You can also get the activity this way. So we can plot the activity next. So in the last three minutes, I'll just show you how to plot the activity, some code for it. I mean, again, you don't have to understand every line, because a lot of this is just, like, boring kind of reshaping things or like putting everything so that they have the-- putting things together so that the right shape.
But really, the important thing is we're just calling from scikit-learn, which is an incredibly useful package, PCA. And then we have put our activity together. And we just fit our activity using PCA. And boom, that's it.
Then before PCA, we have all the time points and neurons. And then we essentially map from high-dimensional neural activity space to some low-dimensional PC space which is two dimensional. So we can go from this high-dimensional space to this two-dimensional space. Then we can plot it.
So but we won't plot all the time points together, because that's going to be hard to see. So what we will do here is instead plot individual trials. So essentially, we will take each trial, the activity of each trial, transform it with a PC projection that we just computed, and then just plot it. And we will plot it according to the ground truth. So you have some that are red, some that are blue.

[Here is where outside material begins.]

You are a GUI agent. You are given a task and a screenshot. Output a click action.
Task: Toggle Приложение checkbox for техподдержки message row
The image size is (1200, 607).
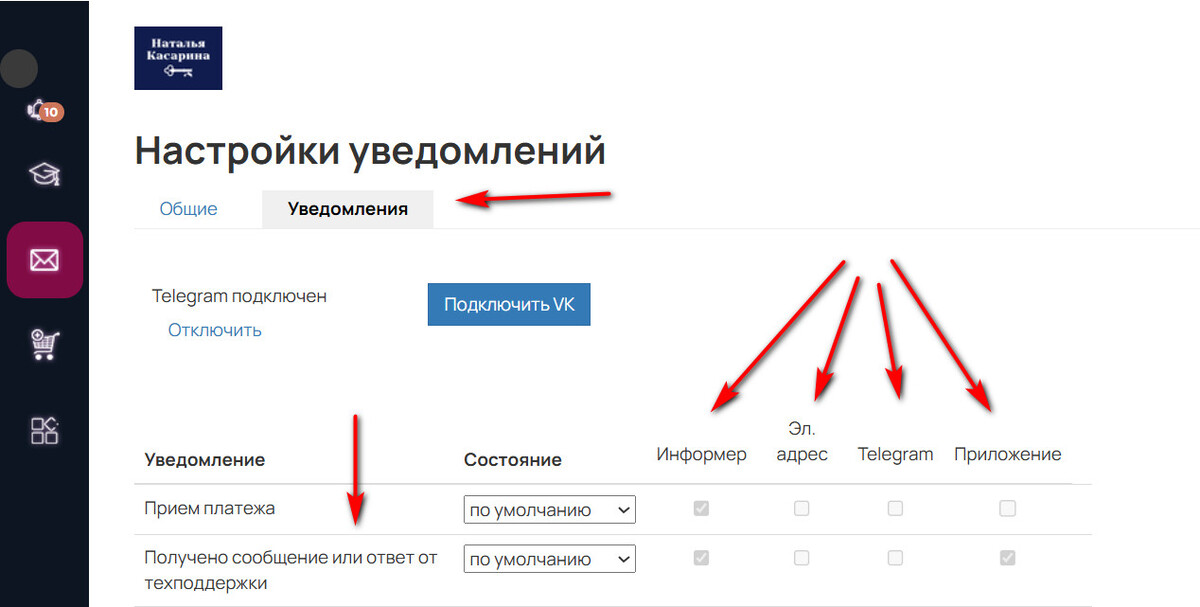1007,558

And this is what you see in this PC space. So this is, like, 100 trials. This is just three example trials. So what you can see here-- I mean, again, if you try to play with this yourself, you can see that not every network gives you the exact same PC.
I mean, actually, there are some commonalities and some differences. But one thing that is very common is that the blue and the red are separated in this PC space. So if the ground truth is that you should choose left, then they tend to occupy this part of the space. And if the ground truth is right, they tend to occupy this part of the space. So black is where they will start.
And so if you want to look at it more carefully, you can look at how individual time periods is represented in this space. But I'm just going to stop here. And what I want to show you, really, I want you to get away today is that-- so you look at this paper, I mean, big Nature paper. I mean, really, I mean, they did a lot of hard work, because this is a very hard thing for a monkey to learn.
And they designed some clever analysis. But right now the tools are so simple, straightforward that we can really reproduce a large part of this. I mean, it's not the same task, but I also have the same task coded up in neurogym.
You can reproduce a large part of the results in just like a few minutes of training, and like, a couple lines of code, maybe like 300, 400 lines of code. So yeah, so today hopefully you would get some hands-on experience and build some confidence that this is really approachable. So we have nine exercises. Again, you should pick ones that you think is reasonable. You can start with simple ones and move on to difficult ones.
So the way that I hope that this would work is that we spend one hour about coding. And people just go into different rooms and work on the problems at their own pace. And then for the last 30 minutes of this workshop, hopefully we can get some student volunteers who would like, each would spend a few minutes, talk about the main ideas, how did they solve each exercise.
And if people just end up being too shy, we can have the TAs, because we have one TA for each exercise. So we can have the TAs show us their solution. So we'll spend on the last 30 minutes on that. So with that, I'll stop.